Positive and Negative Rights

We are all aware that we have rights. Today we have a right to school, education, a job, property, life, freedom and personal security. However, there is a fundamental difference between rights. There are two types: Positive or «artificial» rights, to hear some describe them, and negative or «natural» rights.

Calling it «positive» and «negative» has nothing to do with an assessment of the rights, but describes the nature of each type of right.

Negative Rights

Negative rights, or negative freedom, means freedom from something. Your negative right imposes a negative duty on others, meaning a duty to do nothing and not interfere.

My negative freedom requires only that you respect the right by not preventing me in doing it. Examples of negative rights are the right to live, to be free, freedom of speech, freedom of religion, freedom from violence, freedom from slavery, and property rights.

Positive Rights

Positive rights, or positive freedom, means freedom to something. Thus, your positive right places a positive duty on others, i.e. a duty to offer something or act in a certain way.

My positive right requires you to respect it by complying with it.
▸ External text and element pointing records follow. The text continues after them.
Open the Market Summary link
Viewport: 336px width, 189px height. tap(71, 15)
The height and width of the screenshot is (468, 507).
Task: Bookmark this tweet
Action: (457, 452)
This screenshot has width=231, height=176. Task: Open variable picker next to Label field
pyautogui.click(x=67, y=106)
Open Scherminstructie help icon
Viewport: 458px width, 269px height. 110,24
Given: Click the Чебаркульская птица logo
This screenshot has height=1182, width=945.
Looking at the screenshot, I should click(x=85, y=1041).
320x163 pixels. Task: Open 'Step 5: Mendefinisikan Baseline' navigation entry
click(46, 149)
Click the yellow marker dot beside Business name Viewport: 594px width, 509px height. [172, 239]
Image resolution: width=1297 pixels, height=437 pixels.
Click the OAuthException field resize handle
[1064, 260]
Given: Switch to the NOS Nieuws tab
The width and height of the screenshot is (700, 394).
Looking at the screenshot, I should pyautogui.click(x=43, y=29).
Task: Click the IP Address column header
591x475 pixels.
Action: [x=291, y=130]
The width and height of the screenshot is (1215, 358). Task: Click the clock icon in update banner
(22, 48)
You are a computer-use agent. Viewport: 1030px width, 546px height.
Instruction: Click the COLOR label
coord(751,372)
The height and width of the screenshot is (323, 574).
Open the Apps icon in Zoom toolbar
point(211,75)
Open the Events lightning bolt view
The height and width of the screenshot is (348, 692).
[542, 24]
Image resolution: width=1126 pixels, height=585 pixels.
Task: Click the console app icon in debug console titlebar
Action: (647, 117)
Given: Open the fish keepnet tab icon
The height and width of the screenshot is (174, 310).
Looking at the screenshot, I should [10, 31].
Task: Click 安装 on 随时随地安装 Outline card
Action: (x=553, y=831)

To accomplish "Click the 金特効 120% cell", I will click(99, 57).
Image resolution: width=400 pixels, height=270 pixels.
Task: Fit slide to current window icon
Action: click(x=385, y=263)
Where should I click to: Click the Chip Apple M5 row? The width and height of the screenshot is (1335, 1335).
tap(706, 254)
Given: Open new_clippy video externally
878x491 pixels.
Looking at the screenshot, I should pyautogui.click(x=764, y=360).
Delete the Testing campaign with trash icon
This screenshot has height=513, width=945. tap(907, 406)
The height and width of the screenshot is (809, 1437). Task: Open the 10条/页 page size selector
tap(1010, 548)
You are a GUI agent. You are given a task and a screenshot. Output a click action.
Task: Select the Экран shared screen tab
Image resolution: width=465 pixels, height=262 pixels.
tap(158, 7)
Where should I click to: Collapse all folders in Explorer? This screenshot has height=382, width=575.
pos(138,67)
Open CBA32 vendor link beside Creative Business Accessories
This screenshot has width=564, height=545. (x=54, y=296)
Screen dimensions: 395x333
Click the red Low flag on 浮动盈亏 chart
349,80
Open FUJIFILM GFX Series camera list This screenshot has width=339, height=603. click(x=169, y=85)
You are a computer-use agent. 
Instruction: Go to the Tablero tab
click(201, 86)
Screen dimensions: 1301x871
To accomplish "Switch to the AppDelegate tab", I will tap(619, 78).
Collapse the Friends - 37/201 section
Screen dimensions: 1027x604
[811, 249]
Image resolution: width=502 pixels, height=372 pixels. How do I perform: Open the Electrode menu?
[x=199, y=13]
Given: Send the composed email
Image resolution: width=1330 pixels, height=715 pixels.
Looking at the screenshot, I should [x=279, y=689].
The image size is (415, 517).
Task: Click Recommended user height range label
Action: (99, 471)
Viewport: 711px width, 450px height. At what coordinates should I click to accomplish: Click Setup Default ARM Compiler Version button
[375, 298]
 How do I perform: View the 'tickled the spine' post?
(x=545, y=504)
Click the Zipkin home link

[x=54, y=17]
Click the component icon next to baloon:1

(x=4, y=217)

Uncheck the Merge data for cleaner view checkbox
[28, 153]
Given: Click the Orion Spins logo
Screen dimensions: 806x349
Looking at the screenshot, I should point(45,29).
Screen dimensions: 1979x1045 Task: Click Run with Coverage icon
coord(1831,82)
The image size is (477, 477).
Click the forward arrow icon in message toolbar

Examples of positive rights are the rights to free schooling, free healthcare, a job, and a minimum wage.

They are Incompatible

On a societal level, these two types of rights are incompatible. For instance, you cannot both have a right to be free, while still being forced to work for others (this does happen, obviously, but it is contradictory and inconsistent). Today, all states and the UN have a mixture of positive and negative freedoms among their human rights (if they have any at all).

Positive rights can still exist in a society or state built on negative rights, but in the form of voluntary solutions, such has having a right to medical care if you have health insurance.